Many things are known about the applicant and can be verified. He came to Australia on a Refugee (Subclass 200) visa in July 2011. He received that visa whilst he was in Malaysia. Upon receiving the visa he and his wife moved to Australia with their son Chrislun. They have subsequently had two more children. They live in Wagga Wagga NSW and are well integrated members of the community there. The applicant’s wife and his son have become Australian citizens.
There is less known about the applicant’s life prior to his arrival in Australia.
The applicant has given evidence that he came to Malaysia from Myanmar in 2006 and that his wife joined him there in 2008. Their time in Malaysia involved interactions with the UN and are documented sufficiently to satisfy me of the accuracy of his accounts.

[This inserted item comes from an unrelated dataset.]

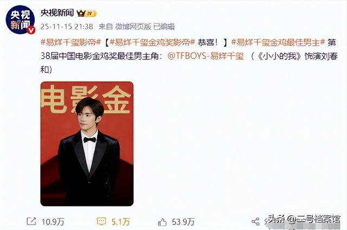
Task: Enlarge the attached red carpet photo
Action: click(87, 144)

Moving back in time, prior to the applicant’s arrival in Malaysia, nothing is documented.
The applicant has (subject to one exception which I discuss further below) been unable to provide documentation of his identity in Myanmar. He has explained the lack of documentation and that explanation is consistent with country information which suggests that many people born in Myanmar have no identity documents. I draw no adverse conclusions from his lack of documents.

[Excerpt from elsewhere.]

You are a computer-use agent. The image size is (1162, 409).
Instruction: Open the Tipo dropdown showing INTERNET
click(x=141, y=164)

However, the consequence is that nothing about the first 30 years of the applicant’s life is verifiable from a source independent of the applicant and his immediate family. None of his claims can be readily tested.
The applicant claims to come from a remote village in the most northern region of Myanmar, near the Chinese border. He is an only child. Both of his parents are dead. The uncle who raised him following his parents’ deaths has left the village and cannot be located. Any contact with the village where the applicant lived for almost 30 years is practically impossible and direct communication by telephone is impossible. Subject to one exception there are no identity records which the applicant is aware of held by anyone because his parents are dead and records were sparse in any event.

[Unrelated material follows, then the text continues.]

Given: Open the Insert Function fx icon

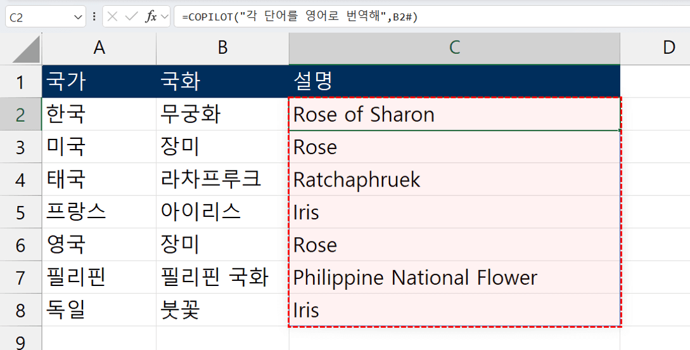Looking at the screenshot, I should (150, 17).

In the absence of any government records or travel documents, the oral evidence of the applicant and his family carries the burden of persuasion as to the applicant’s identity prior to his emergence in Malaysia in 2006.
There are some aspects of the applicant’s evidence which I have no difficulty in accepting. I am satisfied that the descriptions he gave of border crossings from Myanmar to Malaysia arranged by people smugglers are true. But I am not persuaded that either the applicant or his close relatives who gave evidence are reliable enough witnesses, that I should accept their evidence in relation to the applicant’s life prior to crossing the border into Thailand.
On the contrary, I am satisfied that the applicant did obtain and submit to the respondent a self-evidently bogus marriage certificate, which he knew was fake, for the purpose of bolstering his claims about his early life. This raises significant doubt in my mind as to the truthfulness of his evidence and the evidence of each family member who made claims about the marriage and the circumstances of the wedding.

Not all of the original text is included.